Exercise requirements: The exercise asks you to copy every line below in which "Layout" appears.
── Source data
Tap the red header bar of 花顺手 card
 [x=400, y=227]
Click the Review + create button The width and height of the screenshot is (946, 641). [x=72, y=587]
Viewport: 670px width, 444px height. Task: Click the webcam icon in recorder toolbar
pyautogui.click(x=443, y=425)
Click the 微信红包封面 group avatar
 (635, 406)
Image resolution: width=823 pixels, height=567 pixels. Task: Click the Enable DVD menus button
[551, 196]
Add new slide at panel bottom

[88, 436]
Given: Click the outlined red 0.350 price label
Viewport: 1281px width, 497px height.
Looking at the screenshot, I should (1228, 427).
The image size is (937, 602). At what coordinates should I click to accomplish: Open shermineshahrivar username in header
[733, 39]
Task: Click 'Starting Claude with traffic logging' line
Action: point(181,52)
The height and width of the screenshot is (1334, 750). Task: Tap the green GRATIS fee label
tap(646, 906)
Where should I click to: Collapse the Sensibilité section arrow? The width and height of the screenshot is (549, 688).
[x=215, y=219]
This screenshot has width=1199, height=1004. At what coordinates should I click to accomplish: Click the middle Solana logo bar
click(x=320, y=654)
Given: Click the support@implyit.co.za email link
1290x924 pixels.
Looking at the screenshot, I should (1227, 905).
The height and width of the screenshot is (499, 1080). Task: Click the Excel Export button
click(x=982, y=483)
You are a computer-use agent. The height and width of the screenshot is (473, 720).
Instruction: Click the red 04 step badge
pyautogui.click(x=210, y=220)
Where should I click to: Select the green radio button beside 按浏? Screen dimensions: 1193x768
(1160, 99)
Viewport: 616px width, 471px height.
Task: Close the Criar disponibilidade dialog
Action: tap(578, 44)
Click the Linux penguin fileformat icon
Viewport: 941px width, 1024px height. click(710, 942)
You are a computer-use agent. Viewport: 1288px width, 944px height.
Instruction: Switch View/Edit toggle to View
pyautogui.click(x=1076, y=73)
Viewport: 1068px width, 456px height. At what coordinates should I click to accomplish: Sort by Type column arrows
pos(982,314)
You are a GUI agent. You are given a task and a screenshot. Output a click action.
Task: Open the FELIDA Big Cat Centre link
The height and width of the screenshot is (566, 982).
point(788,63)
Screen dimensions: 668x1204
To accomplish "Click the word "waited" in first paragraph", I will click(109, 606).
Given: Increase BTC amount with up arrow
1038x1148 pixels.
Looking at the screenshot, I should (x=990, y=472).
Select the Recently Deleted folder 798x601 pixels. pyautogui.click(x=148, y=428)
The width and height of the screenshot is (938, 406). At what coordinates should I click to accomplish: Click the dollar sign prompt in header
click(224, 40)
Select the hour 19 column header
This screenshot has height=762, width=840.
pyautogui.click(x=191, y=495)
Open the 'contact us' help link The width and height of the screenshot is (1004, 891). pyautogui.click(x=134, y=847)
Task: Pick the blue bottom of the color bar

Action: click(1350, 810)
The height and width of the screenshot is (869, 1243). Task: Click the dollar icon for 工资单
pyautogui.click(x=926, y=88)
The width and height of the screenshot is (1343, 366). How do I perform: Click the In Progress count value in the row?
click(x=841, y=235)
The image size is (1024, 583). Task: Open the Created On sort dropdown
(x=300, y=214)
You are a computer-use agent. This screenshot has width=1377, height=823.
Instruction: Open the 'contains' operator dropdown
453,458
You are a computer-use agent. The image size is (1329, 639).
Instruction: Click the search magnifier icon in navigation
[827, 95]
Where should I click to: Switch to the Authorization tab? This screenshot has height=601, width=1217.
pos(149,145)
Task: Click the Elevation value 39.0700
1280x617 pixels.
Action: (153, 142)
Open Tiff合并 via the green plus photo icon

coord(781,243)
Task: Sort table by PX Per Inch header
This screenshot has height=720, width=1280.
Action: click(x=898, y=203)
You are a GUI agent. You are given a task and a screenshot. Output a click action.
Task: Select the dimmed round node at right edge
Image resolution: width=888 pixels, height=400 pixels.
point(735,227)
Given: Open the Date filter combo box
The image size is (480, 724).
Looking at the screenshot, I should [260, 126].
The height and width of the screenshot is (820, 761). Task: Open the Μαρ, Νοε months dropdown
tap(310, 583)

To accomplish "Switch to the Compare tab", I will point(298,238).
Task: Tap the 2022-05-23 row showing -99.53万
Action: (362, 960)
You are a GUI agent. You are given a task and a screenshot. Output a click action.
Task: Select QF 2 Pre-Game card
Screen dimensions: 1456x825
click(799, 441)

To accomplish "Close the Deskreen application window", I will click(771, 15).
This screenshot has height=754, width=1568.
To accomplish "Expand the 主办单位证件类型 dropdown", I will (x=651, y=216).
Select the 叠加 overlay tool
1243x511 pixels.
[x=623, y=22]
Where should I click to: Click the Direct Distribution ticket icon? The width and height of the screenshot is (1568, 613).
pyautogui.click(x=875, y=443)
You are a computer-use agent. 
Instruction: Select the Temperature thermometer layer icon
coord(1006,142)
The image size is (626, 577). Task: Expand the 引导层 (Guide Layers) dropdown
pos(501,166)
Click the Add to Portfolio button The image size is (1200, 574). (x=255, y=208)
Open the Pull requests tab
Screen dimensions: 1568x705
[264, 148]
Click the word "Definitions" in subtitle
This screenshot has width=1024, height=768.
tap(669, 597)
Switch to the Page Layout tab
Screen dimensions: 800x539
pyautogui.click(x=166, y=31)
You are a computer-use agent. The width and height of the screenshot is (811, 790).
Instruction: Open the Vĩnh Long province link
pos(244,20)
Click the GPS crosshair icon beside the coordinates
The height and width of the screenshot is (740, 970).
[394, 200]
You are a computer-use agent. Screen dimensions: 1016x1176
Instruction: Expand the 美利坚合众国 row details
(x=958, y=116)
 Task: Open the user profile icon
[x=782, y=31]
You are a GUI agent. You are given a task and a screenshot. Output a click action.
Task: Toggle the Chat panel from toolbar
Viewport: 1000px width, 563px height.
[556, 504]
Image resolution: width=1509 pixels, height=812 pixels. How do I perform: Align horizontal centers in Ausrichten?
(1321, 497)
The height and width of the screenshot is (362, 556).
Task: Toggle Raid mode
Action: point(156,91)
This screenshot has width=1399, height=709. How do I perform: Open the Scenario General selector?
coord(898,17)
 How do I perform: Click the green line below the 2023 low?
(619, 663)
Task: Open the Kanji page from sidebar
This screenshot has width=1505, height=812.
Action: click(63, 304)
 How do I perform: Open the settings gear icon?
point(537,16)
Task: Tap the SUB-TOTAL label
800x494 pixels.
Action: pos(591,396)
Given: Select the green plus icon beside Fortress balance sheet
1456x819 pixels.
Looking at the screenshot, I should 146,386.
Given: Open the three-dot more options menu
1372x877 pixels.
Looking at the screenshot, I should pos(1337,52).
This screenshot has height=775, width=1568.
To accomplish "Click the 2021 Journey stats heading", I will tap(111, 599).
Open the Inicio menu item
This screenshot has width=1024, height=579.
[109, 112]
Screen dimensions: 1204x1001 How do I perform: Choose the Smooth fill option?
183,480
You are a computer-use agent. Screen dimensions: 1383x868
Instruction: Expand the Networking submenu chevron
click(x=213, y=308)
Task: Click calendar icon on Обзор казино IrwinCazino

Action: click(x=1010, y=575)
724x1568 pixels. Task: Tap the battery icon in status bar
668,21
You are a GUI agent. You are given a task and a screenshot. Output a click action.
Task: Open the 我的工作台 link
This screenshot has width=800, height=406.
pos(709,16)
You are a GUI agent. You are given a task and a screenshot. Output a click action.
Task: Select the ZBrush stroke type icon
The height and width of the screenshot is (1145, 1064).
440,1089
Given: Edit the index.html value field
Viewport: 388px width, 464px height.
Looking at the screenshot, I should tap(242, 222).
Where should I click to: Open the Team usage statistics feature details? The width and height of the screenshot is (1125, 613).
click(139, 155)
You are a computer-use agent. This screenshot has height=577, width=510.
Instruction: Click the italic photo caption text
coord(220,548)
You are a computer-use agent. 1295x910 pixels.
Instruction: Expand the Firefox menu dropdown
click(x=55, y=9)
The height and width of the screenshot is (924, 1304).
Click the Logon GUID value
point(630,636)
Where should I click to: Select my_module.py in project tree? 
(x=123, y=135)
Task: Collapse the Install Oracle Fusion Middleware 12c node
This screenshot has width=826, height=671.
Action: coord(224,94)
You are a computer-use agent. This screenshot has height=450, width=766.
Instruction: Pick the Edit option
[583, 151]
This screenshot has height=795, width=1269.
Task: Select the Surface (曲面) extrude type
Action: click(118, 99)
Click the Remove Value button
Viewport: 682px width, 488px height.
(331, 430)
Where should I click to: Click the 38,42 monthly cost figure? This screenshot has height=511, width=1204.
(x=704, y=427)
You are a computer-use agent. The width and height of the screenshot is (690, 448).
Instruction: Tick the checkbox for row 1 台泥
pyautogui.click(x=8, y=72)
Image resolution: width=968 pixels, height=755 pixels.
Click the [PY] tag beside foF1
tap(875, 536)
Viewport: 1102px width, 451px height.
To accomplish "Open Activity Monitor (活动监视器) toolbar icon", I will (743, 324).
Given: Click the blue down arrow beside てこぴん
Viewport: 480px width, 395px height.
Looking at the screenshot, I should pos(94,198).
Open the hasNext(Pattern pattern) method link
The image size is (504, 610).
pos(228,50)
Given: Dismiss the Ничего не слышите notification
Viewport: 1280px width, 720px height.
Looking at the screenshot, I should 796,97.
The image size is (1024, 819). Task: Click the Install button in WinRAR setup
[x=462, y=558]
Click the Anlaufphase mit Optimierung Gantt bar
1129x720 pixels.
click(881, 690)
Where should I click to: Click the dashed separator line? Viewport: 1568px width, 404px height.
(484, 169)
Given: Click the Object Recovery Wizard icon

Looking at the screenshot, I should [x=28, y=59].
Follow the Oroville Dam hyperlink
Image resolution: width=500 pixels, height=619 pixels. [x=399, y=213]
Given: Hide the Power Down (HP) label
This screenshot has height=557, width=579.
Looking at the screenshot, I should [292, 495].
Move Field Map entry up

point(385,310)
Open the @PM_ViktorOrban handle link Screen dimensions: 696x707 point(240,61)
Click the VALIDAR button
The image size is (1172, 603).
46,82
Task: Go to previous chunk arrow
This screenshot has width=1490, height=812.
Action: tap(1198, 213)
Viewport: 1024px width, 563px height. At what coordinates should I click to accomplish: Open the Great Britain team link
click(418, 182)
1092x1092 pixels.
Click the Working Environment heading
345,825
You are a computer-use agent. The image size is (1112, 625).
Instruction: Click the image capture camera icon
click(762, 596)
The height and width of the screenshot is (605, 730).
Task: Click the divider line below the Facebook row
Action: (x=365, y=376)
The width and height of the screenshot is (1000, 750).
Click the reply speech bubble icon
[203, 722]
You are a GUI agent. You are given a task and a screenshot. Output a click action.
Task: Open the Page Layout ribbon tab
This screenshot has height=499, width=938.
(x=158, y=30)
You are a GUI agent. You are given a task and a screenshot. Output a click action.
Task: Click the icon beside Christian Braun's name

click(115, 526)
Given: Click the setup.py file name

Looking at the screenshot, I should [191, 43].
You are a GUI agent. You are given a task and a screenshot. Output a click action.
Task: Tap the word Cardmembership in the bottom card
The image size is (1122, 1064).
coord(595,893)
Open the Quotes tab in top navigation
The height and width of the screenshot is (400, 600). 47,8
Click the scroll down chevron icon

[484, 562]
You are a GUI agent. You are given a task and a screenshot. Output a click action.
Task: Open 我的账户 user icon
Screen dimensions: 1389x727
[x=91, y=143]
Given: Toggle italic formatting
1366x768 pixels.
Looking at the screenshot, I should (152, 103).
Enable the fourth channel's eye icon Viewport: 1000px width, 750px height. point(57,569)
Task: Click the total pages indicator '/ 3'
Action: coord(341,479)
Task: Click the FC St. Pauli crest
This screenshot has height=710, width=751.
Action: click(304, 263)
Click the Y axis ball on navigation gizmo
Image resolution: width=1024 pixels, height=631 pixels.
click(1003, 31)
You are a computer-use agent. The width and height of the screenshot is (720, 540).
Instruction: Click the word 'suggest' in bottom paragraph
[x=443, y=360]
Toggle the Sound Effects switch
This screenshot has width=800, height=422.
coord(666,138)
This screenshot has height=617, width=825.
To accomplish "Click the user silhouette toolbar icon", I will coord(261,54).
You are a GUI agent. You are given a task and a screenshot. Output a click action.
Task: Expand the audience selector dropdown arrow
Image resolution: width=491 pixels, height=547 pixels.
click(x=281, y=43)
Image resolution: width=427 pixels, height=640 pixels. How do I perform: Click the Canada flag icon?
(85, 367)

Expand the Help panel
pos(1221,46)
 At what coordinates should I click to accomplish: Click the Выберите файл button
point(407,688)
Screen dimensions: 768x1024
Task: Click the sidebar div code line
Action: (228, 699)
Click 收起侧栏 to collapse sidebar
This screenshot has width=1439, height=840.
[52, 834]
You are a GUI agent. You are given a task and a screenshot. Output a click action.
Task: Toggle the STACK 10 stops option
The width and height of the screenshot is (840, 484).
────
Task response:
Switch to the Page Layout tab
Task: Open the Page Layout ribbon tab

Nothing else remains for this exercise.